Before the back-to-back losses, Day had won six fights in a row dating to 2015 and was a standout amateur.
"Before establishing himself as a world-class professional fighter, Pat was a highly decorated amateur," DiBella said. "He won two nationals titles, the New York Golden Gloves tournament and was an Olympic team alternate, all in 2012. Day turned pro in 2013 and overcame early career struggles to become a world-rated [junior middleweight] contender. He captured the WBC Continental Americas championship in 2017 and the IBF Intercontinental championship in 2019. In June 2019, he was rated in the top 10 by both the WBC and IBF.

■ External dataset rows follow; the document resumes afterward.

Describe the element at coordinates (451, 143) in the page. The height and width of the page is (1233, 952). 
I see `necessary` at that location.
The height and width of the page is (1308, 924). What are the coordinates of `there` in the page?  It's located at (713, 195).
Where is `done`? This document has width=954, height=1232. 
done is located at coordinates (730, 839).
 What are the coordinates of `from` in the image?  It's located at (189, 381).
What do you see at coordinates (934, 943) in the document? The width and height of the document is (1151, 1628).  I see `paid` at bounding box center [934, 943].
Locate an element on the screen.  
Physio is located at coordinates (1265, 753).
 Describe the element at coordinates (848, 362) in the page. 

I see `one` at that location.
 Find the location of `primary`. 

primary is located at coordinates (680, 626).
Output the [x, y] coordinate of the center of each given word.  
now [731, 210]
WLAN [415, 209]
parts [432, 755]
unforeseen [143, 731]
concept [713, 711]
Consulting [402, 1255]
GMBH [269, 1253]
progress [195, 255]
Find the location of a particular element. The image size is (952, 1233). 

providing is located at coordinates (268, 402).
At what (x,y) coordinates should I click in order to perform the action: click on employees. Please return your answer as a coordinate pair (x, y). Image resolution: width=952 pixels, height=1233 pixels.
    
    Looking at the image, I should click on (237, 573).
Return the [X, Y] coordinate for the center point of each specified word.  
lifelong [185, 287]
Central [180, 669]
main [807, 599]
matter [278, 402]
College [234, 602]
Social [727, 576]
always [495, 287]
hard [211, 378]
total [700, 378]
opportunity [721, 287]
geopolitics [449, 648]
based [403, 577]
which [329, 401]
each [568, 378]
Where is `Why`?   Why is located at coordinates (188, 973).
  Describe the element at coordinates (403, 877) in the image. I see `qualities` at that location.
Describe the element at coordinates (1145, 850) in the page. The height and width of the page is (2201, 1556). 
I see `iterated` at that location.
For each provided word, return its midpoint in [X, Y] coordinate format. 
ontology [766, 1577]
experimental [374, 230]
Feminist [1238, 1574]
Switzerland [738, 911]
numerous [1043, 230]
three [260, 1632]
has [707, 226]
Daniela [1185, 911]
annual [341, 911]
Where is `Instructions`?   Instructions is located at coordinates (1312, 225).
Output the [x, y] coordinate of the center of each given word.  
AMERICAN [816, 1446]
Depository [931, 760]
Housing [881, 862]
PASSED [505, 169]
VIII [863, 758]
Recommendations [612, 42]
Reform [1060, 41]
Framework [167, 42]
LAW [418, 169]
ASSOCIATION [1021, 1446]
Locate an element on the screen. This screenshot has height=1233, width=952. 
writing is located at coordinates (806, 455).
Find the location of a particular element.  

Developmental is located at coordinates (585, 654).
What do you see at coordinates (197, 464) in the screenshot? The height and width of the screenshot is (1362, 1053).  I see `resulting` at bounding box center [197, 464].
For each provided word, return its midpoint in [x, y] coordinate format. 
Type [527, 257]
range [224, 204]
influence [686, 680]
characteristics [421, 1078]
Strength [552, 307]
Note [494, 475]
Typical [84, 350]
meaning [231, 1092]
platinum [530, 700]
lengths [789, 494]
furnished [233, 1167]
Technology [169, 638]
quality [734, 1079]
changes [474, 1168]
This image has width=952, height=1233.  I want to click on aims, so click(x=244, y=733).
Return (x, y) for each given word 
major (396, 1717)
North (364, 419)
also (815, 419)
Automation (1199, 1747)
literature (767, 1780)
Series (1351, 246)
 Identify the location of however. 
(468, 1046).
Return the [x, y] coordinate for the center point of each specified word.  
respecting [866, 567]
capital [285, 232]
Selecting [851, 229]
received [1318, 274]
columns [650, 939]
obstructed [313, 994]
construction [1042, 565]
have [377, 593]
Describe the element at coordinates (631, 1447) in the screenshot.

"He was also a dedicated college student, having earned an associate's degree in food and nutrition from Nassau Community College and, subsequently, a bachelor's degree in health and wellness from Kaplan University."
Unlike many who turn to boxing as a means to escape poverty, Day came from a middle-class family.
"Patrick Day didn't need to box," DiBella said. "He came from a good family, he was smart, educated, had good values and had other avenues available to him to earn a living. He chose to box, knowing the inherent risks that every fighter faces when he or she walks into a boxing ring. Boxing is what Pat loved to do. It's how he inspired people and it was something that made him feel alive."
DiBella said he hopes Day's death will lead to finding a way to make boxing a safer sport.
"It becomes very difficult to explain away or justify the dangers of boxing at a time like this," DiBella said. "This is not a time where edicts or pronouncements are appropriate, or the answers are readily available. It is, however, a time for a call to action. While we don't have the answers, we certainly know many of the questions, have the means to answer them, and have the opportunity to respond responsibly and accordingly and make boxing safer for all who participate.
"This is a way we can honor the legacy of Pat Day. Many people live much longer than Patrick's 27 years, wondering if they made a difference or positively affected their world. This was not the case for Patrick Day when he left us. Rest in peace and power, Pat, with the angels."